## EXCERPTED PASSAGE
• • • • •

Human languages are full of puzzles. For example, why do languages that have different forms for singular and plural nouns usually have shorter singular forms and longer plural forms for most nouns, like flower – flowers in English? Why are you more likely to say, give me my money than give my money to me? Why do languages like Latin or Czech, which have flexible word order, also tend to have case marking? For example, the Latin word liber “book” will have different forms depending on whether you say “The book is interesting” (liber), “I read a book” (librum) or “I found it in a book” (libro).

Efficiency is the key
Some linguists have argued that the answers to these and many other questions have to do with the human preference for efficient behaviour. All animals save effort and time whenever they can, and humans are no exception. We try to save time and effort required for language production and processing. This is the topic of my recent book, “Communicative Efficiency: Language Structure and Use”, which has been recently published by Cambridge University Press.

• • • • •

## SUPPLIED INFORMATION
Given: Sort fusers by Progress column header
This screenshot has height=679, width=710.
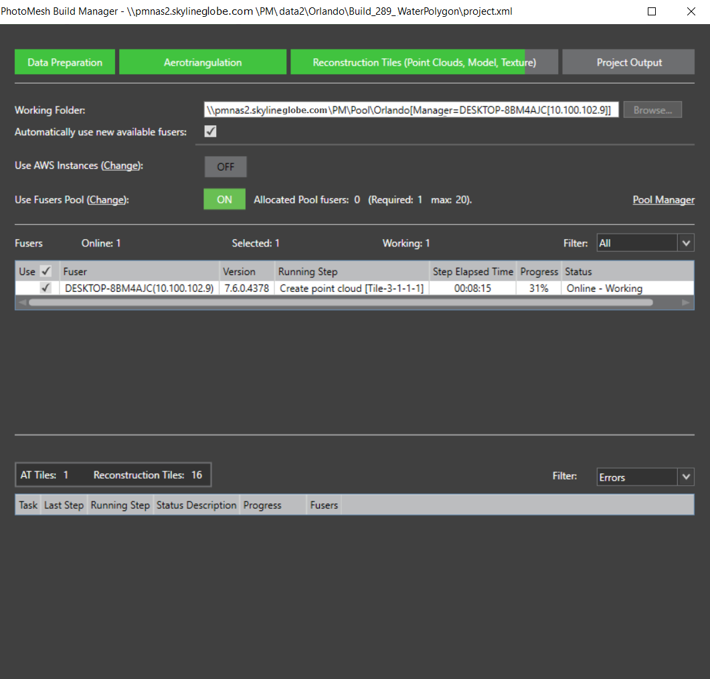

• • • • •

## COMPLETE THE FOLLOWING
a: Translate this sentence from the passage on language efficiency into Spanish: "All animals save effort and time whenever they can, and humans are no exception."
b: Reproduce the stretch of the passage on language efficiency from "Efficiency is the" through "Cambridge University Press.".
c: According to the passage on language efficiency, which publisher issued the book "Communicative Efficiency: Language Structure and Use"?

## TASK RESULTS
a: Todos los animales ahorran esfuerzo y tiempo siempre que pueden, y los humanos no son una excepción.

b:
Efficiency is the key
Some linguists have argued that the answers to these and many other questions have to do with the human preference for efficient behaviour. All animals save effort and time whenever they can, and humans are no exception. We try to save time and effort required for language production and processing. This is the topic of my recent book, “Communicative Efficiency: Language Structure and Use”, which has been recently published by Cambridge University Press.

c: Cambridge University Press